This discussion inspired me to track down new grips for my old Hi-Power (the corner was broken off one of the originals) and take it out to the range yesterday for the first time in probably a decade. I may have posted about this pistol here years ago when I was trying to identify the markings, but I think it was on another forum. I picked it up at a pawn shop outside Fort Knox back in 2003 for somewhere around $350, I think - I didn't know much about them but just wanted a plain-Jane example of this classic pistol. It's definitely seen some use and has a few dings, pitting, etc, but I still enjoy having it around. Hopefully the photos work...
It has a 6-digit serial number that doesn't seem to fit in any listings I've found, so I'm guessing that it was originally part of a police or military production batch. The markings are very basic, more so than commercial examples I've seen, and it has an interesting candlestick (I think) stamping on the barrel and trigger guard:
It also has this small "T*" marking on the slide:
I believe this is an import marking?

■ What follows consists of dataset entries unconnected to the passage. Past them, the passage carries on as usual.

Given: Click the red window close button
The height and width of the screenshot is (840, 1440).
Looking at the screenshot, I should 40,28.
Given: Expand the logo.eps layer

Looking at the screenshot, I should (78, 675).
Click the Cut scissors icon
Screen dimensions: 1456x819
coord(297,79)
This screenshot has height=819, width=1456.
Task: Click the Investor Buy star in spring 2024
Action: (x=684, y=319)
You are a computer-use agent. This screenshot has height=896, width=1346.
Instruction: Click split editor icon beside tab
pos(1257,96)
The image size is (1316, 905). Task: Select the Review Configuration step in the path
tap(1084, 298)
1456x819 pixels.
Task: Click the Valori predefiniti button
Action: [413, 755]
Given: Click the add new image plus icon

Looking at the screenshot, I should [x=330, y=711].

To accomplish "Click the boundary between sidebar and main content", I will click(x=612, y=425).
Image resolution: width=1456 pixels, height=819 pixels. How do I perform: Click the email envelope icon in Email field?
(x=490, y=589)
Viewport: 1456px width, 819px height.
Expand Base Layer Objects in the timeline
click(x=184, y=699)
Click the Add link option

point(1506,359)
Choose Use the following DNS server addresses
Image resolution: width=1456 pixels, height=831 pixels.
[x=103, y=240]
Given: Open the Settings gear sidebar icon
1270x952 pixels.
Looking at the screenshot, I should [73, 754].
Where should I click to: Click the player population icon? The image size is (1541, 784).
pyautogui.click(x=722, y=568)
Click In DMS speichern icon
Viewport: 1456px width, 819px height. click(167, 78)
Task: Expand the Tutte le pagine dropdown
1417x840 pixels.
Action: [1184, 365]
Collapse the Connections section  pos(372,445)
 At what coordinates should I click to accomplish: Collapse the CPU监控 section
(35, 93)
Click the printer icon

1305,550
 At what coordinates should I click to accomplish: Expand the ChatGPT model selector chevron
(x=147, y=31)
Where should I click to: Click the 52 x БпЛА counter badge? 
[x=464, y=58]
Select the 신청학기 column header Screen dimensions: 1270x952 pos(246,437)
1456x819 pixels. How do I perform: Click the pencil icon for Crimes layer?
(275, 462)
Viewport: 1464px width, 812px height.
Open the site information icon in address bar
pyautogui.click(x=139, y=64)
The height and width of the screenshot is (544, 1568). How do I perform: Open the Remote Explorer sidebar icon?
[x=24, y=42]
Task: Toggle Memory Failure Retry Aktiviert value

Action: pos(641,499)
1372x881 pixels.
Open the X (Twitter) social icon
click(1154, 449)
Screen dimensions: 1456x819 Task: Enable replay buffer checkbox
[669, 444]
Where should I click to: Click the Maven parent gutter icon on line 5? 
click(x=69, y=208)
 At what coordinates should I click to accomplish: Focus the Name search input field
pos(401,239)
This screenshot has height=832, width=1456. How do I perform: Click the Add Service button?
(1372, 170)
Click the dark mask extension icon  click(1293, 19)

I recall reading when I originally bought the pistol that this was the authorized importer in Savannah, GA:
Simple Browning slide marking:
This is the one serious ding on the pistol - not sure how someone did this to the rear sights, but it looks like they dropped it perfectly on some kind of hard edge, or maybe banged into something while the pistol was holstered. It doesn't really affect my sight picture - it's just kind of unsightly:
I'm curious if anyone has ever seen these types of markings and can offer a rough guess as to where it was made and the timeframe. I've always figured it was a '60s / '70s era police pistol, but I haven't been able to find any information about it.
Now for the brief range report: I fired 50 rounds of Federal Champion 115 gr FMJ through it yesterday, using the original 13-round magazine that came with it. I can't report too much on its accuracy - I was just test firing it on a used target, and I've been struggling with the bad habit of overcompensating for recoil (pulling down and left) which I developed in the last couple years. I had two malfunctions that I'm thinking are extractor related. The first was a failure to extract the spent casing, and the slide jammed the next round in behind the empty casing. I was unable to drop the magazine and had to lock the slide back first. The second malfunction happened on the last round of the day: the slide locked back on the empty magazine, but the casing was left sitting loose on top of the follower - it had extracted but not ejected properly. I'm guessing this old pistol could use a new extractor and/or spring. One thing I'd forgotten about the Hi-Power is how small the ejection port is; it's a real contrast between this classic pistol and contemporary designs.
A few final thoughts:
The slide is really narrow compared to today's pistols - it feels strange, but kind of sleek, to have the fat double-stacked grip combined with narrow upper part of the frame and the slide. It's very comfortable to point and shoot, and I'm amazed by how smooth the trigger feels compared to the Glock 17 and USP Compact I shot prior to the Hi-Power yesterday. Maybe this is due to its age and the many rounds that probably went through it over the years (this is the only Hi-Power I have any experience with). The safety has to be replaced - it works but needs a lot of effort to manipulate it. I may go with the Browning ambidextrous version as Mark discussed above. I doubt I'll use this pistol very often, but as I said, I like having an example of this classic handgun in the collection.